Collective behaviour emerges particle by particle

11 Jan 2021 Isabelle Dumé
many-body system
Six pairs of atoms in the focus of a laser beam. (Courtesy: Jonas Ahlstedt/Lund University Bioimaging Centre (LBIC))

An ensemble of just six atoms displays all the signatures of a phase transition expected for a many-particle system. This is the finding of a team led by researchers at the University of Heidelberg, Germany, who used a quantum simulator to investigate how collective behaviour emerges in a microscopic structure. The new work advances our understanding of many-body physics, which describes phenomena that cannot be understood simply by studying the behaviour of individual particles.

Theories of many-body physics ignore the microscopic details of particle behaviour and focus instead on macroscopically observable quantities such as pressure, temperature and density. A system such as a glass of water, for example, might be described in a way that neglects the position and velocity of individual water molecules – even though the system’s macroscopic properties are the result of interaction between such molecules – once the number of water molecules reaches a certain critical size.

But what is that critical size? In other words, how big does an ensemble of particles need to be before their exact number becomes irrelevant and the entire system can be described using many-body theories? The transition from “discrete” to “continuous” behaviour has important implications in atomic, nuclear and solid-state physics, but determining exactly when it occurs has proved difficult. What is more, while the microscopic behaviour of each individual particle might be easy to describe exactly, the macroscopic behaviour of the particles as they interact is not.

Quasi-two-dimensional quantum simulator

A team led by Selim Jochim of the University of Heidelberg’s Institute of Physics tackled this problem by trapping up to 12 ultracold lithium-6 (6Li) atoms, assembled in two internal hyperfine states, at the focus of a laser beam. The trap’s geometry is such that the atoms can move in just two spatial directions, meaning that the system is effectively two-dimensional. The researchers then applied a special cooling technique that brought the system very close to its motional ground state, at a temperature just above absolute zero. This set-up also allowed the researchers to continuously tune the strength of the interactions between the atoms via an applied magnetic field, using so-called Feshbach resonances.

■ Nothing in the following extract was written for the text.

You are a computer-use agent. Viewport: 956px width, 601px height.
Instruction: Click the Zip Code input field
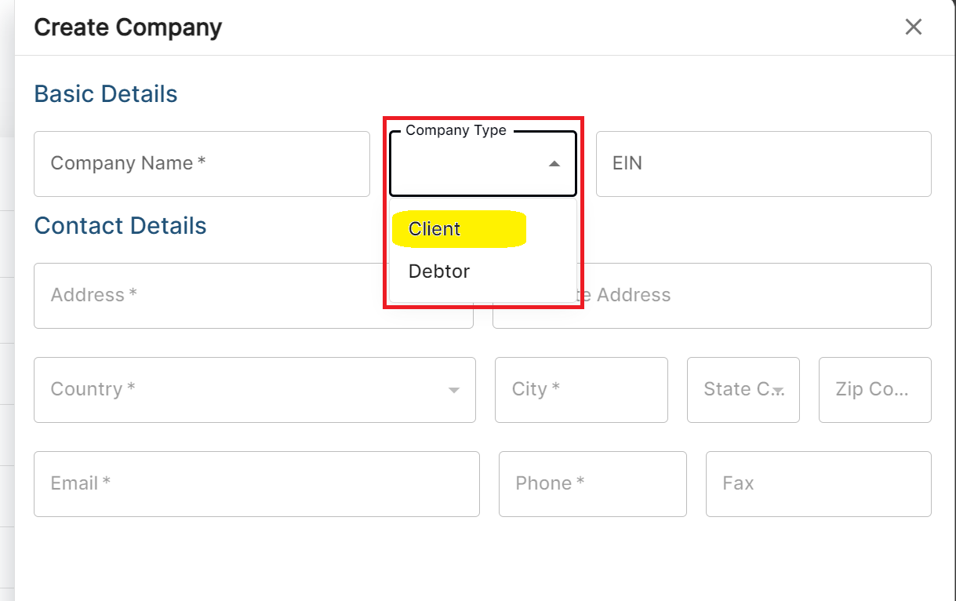(x=874, y=390)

In their experiments, Jochim and colleagues configured the applied magnetic field so that the atoms attracted one another. If the attraction was strong enough, the atom formed pairs that could subsequently undergo a phase transition to a superfluid (a state in which the particles flow without friction). The researchers then observed how the atoms formed pairs as a function of their interaction strength and their number by measuring the binding energy of the atom pairs. To their surprise, they found that the atoms behaved like a many-body system even with only six atoms present.

Precursors of a quantum phase transition

Study lead authors Luca Bayha and Marvin Holten note that the type of pairing they studied is the precursor of a quantum phase transition to a superfluid phase with an associated “Higgs mode”. This mode has previously been observed in cold-atom, superconducting and ferromagnetic systems, but Bayha and Holten say that their work casts fresh light on how it arises. “Our atomic simulator provides a way to study the emergence of collective phenomena, particle by particle,” they say.

Members of the team, which also includes collaborators at the universities of Lund, Sweden, and Aarhus, Denmark, say they are now planning to study superfluidity in such mesoscopic systems in much more detail. “We will also use a novel imaging method to resolve each atom in our sample separately,” Bayha and Holten tell Physics World. “This will allow us to reveal the atom pairs that form in the superfluid state directly.”

The present work is detailed in Nature.